Edgise was approached by a manufacturer of innovative laboratory equipment that specializes in live-cell imaging. As the manufacturer supports applications across various areas of research, including stem cells, oncology, cell therapy, and more advanced applications such as chemotaxis and cell migration, they have to process a lot of samples. This means the laboratory technicians often have to count enormous amounts of cells, a task which takes up a lot of time. As a result, they were in need of a smart solution that could reduce their work time drastically.
Even though the client already worked with a cloud-based solution, they felt the need for a local smart counting solution. In other words, they wanted to make their microscopes more intelligent by moving the AI algorithms that were processing in the cloud to the actual microscopes. By doing this, the client wanted to significantly decrease the time needed for laboratory technicians to count the cells placed underneath microscopes.
As this is a fairly specific use case, there was no ready-to-use solution available on the market. Luckily, we are always on the lookout to provide tailored embedded hardware solutions with Edge AI technology, as this kind of technology is constantly evolving and more possibilities arise. We immediately went to work and started thinking about how Edge AI could provide a fitting solution for this case.
By designing a proof of concept, we quickly discovered that we could in fact deliver a viable solution by using Edge AI. The proof of concept consisted of a device that could process cell images in real time, without the need for cloud processing. Let’s dive into the technicalities, shall we?
We started out by connecting our clients’ microscopes to an Edge device that could process the microscopes’ images in real time. Brace yourself, because what follows, is some real Edge AI magic. The device had to be able to process the images, so we had to optimize the clients’ existing cell detection AI model to run on the device. Since the AI model was quite complex, we had to map everything perfectly to the resources available on NVIDIA Edge AI hardware. This meant that we had to optimize and implement both the AI model and the pre and post processing functions in a smart way. Moreover, using our core expertise, we designed the necessary embedded firmware.
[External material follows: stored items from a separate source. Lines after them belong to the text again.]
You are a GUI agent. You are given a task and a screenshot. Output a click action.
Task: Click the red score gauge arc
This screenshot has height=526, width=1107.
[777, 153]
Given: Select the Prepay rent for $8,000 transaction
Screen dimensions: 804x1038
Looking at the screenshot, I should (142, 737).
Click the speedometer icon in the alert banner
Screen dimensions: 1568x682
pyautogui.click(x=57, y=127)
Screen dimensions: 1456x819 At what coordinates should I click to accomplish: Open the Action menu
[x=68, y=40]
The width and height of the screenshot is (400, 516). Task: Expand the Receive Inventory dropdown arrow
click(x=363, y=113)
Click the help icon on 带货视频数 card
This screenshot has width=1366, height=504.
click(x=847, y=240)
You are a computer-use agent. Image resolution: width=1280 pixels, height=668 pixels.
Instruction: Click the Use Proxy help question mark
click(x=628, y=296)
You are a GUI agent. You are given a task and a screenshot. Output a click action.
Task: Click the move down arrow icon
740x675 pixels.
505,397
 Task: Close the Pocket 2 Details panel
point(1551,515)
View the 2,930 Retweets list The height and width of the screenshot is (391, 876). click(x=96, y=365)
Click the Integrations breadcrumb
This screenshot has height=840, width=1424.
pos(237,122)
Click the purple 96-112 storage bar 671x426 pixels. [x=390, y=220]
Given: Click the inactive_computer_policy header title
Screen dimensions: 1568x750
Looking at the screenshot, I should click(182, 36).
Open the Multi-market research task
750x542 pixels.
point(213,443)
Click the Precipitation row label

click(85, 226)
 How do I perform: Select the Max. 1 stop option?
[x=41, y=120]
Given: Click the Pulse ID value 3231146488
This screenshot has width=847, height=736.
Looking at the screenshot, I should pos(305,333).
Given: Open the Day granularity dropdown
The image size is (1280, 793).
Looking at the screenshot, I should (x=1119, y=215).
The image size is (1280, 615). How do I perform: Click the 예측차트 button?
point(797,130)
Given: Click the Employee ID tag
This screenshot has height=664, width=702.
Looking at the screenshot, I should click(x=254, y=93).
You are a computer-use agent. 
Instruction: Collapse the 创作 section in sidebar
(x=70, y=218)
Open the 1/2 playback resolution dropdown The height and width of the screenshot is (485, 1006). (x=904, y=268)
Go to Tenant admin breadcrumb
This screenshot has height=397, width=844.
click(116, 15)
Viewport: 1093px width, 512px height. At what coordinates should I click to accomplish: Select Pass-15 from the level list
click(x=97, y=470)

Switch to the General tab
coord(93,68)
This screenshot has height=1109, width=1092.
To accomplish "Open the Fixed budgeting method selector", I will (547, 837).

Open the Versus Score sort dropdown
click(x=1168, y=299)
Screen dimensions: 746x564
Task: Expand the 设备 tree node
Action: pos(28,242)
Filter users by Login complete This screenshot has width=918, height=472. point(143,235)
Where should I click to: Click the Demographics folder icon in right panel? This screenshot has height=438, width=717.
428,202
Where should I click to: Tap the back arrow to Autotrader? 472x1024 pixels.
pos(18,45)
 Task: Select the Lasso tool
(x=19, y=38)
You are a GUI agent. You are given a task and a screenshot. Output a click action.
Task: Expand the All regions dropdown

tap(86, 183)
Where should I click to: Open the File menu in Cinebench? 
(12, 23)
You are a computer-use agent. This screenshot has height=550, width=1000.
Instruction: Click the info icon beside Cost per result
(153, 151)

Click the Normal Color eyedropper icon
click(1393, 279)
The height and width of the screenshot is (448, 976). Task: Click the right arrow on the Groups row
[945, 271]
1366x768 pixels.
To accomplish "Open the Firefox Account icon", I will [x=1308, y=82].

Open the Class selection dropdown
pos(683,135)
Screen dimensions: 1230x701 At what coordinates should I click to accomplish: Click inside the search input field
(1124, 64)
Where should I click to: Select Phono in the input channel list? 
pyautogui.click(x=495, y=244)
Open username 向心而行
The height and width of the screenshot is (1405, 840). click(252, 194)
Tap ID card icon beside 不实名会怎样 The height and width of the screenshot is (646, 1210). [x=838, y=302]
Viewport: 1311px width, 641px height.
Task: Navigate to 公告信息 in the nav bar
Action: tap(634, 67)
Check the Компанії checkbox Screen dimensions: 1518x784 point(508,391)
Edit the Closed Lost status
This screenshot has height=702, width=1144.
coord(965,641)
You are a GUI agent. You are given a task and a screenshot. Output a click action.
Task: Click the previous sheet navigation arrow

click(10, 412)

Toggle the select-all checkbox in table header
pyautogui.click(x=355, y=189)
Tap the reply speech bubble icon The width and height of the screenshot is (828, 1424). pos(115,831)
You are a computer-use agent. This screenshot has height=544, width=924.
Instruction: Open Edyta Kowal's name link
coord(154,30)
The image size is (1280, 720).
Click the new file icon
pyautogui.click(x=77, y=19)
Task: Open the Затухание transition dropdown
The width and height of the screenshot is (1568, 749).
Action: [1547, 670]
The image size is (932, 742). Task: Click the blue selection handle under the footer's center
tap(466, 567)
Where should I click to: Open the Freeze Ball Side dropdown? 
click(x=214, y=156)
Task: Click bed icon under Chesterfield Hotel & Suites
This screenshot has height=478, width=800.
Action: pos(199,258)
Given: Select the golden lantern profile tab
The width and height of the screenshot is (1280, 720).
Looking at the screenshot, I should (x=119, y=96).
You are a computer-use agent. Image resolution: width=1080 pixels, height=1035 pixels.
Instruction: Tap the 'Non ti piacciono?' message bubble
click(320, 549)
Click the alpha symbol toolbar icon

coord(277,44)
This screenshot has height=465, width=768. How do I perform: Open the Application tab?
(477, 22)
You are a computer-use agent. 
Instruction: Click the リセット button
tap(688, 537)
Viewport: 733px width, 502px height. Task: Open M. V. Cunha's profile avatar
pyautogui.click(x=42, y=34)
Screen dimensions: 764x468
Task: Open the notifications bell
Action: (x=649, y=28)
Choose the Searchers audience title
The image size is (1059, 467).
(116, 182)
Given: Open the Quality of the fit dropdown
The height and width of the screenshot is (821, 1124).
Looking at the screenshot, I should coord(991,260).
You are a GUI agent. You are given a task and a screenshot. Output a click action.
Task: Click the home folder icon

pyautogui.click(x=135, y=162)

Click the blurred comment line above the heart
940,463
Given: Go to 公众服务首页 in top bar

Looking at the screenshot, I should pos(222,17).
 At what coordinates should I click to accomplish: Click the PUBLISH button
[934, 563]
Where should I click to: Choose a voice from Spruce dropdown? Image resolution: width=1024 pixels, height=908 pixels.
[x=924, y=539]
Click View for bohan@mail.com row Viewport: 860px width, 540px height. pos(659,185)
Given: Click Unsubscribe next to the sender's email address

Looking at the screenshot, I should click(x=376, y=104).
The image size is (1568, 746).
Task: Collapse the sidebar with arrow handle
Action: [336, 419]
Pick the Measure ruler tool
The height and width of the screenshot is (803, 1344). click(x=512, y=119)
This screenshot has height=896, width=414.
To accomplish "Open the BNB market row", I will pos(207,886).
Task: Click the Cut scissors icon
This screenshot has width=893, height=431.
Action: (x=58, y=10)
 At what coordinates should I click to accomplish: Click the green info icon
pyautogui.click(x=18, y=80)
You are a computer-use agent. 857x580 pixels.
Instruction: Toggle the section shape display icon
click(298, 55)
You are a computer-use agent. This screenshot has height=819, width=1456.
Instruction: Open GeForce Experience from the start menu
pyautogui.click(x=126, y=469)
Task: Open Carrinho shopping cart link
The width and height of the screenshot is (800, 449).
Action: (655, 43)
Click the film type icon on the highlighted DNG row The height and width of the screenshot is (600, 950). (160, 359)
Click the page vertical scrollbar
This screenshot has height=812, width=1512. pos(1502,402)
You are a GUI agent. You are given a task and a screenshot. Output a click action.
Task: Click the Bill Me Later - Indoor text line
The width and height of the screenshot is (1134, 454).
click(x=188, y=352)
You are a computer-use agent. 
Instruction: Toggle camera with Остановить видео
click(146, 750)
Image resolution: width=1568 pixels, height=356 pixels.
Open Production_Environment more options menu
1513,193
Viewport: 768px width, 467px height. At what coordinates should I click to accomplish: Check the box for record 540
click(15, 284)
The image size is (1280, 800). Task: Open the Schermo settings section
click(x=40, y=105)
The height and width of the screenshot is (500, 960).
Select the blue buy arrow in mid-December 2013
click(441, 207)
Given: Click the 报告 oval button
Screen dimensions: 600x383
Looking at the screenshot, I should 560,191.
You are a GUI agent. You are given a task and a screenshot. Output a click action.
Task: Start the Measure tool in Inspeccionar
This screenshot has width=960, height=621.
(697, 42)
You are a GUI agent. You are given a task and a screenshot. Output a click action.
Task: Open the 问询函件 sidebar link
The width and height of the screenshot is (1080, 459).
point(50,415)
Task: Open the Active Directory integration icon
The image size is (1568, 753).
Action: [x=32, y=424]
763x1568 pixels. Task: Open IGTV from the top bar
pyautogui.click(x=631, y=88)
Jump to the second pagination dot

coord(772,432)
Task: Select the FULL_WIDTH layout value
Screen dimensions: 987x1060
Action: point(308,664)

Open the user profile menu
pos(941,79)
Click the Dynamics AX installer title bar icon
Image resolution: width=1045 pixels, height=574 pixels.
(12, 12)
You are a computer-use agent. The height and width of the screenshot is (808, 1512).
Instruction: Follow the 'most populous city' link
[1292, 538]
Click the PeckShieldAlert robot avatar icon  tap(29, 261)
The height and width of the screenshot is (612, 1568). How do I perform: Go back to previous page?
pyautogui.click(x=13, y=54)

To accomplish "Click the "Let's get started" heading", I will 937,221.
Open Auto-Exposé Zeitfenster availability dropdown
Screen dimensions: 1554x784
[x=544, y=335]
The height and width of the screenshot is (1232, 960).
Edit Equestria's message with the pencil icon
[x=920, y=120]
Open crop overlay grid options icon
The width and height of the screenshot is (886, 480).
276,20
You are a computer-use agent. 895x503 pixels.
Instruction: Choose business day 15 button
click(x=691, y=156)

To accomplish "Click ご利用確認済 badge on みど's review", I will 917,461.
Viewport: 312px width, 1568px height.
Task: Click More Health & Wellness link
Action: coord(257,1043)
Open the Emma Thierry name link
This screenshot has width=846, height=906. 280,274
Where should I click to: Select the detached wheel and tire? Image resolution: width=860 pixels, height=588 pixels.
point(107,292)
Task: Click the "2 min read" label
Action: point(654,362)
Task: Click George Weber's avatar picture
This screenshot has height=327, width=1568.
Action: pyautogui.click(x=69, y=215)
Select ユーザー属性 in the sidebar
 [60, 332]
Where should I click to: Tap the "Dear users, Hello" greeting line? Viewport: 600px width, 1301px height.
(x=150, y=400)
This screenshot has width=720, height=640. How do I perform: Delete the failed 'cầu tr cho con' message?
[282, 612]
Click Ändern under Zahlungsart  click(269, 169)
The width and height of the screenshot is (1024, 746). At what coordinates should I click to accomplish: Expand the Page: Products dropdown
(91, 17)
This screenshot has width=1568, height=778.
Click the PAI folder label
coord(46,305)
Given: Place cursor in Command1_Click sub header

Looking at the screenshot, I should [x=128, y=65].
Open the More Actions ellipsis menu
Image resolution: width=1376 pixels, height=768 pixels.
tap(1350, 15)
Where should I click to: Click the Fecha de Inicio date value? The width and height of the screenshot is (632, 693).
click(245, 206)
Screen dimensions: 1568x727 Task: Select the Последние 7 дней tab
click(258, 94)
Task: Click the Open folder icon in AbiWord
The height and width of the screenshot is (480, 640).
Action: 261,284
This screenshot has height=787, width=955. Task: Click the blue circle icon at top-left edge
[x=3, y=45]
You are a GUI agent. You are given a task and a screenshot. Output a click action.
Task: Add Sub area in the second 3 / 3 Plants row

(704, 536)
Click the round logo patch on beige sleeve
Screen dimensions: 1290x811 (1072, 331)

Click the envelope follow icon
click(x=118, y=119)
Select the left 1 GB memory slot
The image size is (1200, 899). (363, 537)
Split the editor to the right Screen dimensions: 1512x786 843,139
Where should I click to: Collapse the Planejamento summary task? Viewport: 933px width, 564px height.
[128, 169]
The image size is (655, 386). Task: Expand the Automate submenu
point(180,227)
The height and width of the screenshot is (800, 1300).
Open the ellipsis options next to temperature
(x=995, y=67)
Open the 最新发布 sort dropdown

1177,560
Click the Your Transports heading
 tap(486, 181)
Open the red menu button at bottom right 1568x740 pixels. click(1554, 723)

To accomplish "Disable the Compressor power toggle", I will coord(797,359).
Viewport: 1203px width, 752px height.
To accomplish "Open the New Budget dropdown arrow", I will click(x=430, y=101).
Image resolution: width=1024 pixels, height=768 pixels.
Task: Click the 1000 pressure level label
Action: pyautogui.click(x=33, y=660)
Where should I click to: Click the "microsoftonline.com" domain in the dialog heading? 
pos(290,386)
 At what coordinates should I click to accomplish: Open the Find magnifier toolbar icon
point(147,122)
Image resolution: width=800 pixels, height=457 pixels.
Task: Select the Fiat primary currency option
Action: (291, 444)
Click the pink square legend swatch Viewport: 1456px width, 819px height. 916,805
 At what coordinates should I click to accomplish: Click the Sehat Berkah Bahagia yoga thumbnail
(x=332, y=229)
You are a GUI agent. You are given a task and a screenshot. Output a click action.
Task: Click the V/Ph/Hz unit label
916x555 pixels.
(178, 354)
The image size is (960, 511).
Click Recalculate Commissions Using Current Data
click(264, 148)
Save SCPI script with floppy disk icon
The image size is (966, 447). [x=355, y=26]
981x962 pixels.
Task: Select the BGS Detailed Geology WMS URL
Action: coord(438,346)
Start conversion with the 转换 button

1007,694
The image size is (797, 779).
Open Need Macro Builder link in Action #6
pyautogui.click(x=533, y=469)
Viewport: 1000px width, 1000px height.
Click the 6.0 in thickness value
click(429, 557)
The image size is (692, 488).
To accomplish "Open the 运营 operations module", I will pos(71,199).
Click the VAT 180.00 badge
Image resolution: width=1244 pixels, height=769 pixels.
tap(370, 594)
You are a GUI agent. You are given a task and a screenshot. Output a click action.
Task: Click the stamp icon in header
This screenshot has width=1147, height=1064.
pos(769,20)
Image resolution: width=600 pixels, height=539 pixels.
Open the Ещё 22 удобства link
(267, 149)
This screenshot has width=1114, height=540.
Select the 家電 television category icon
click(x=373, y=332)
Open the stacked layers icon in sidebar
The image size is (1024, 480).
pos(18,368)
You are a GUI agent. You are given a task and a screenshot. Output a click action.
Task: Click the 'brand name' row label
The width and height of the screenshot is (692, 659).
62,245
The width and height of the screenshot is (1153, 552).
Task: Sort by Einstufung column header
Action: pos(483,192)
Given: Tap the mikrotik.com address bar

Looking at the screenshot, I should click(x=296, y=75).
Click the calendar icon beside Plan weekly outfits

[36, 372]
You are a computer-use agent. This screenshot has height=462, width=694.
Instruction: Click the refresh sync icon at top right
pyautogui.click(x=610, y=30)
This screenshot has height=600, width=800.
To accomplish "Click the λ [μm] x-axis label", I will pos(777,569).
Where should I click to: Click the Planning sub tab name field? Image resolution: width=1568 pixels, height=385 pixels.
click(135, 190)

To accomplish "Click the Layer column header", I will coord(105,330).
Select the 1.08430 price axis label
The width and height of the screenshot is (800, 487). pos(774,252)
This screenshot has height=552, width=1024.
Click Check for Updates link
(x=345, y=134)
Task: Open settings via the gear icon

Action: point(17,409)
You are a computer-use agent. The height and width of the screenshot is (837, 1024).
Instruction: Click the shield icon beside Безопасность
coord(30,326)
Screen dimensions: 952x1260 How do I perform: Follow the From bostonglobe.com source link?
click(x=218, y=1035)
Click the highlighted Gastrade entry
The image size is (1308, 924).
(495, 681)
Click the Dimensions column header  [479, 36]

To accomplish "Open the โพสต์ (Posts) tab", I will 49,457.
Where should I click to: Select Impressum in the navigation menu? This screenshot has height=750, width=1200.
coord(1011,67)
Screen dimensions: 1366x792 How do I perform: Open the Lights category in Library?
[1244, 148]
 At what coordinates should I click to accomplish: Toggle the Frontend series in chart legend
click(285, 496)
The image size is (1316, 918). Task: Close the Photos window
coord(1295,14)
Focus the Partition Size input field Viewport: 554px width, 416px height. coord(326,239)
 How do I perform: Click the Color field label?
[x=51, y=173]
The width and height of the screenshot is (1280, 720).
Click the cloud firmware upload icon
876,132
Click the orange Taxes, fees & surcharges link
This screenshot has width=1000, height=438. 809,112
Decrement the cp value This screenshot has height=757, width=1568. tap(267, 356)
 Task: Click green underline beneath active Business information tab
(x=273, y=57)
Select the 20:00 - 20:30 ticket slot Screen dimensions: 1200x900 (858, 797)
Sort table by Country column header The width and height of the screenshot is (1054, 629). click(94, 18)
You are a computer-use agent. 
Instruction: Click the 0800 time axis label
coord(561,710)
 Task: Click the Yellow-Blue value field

As a result, the proof of concept achieved a substantial speedup in counting biological cells. This means a lot of valuable time is freed up for the laboratory technicians. As a result, they can analyze many more cell samples in the same time frame. Moreover, this concept reduced cloud data processing costs for the manufacturer, as this is a local solution that has no need to process in the cloud. In cases where low power, intelligence, performance, speed and privacy are paramount, we believe Edge AI technology can definitely offer what’s needed.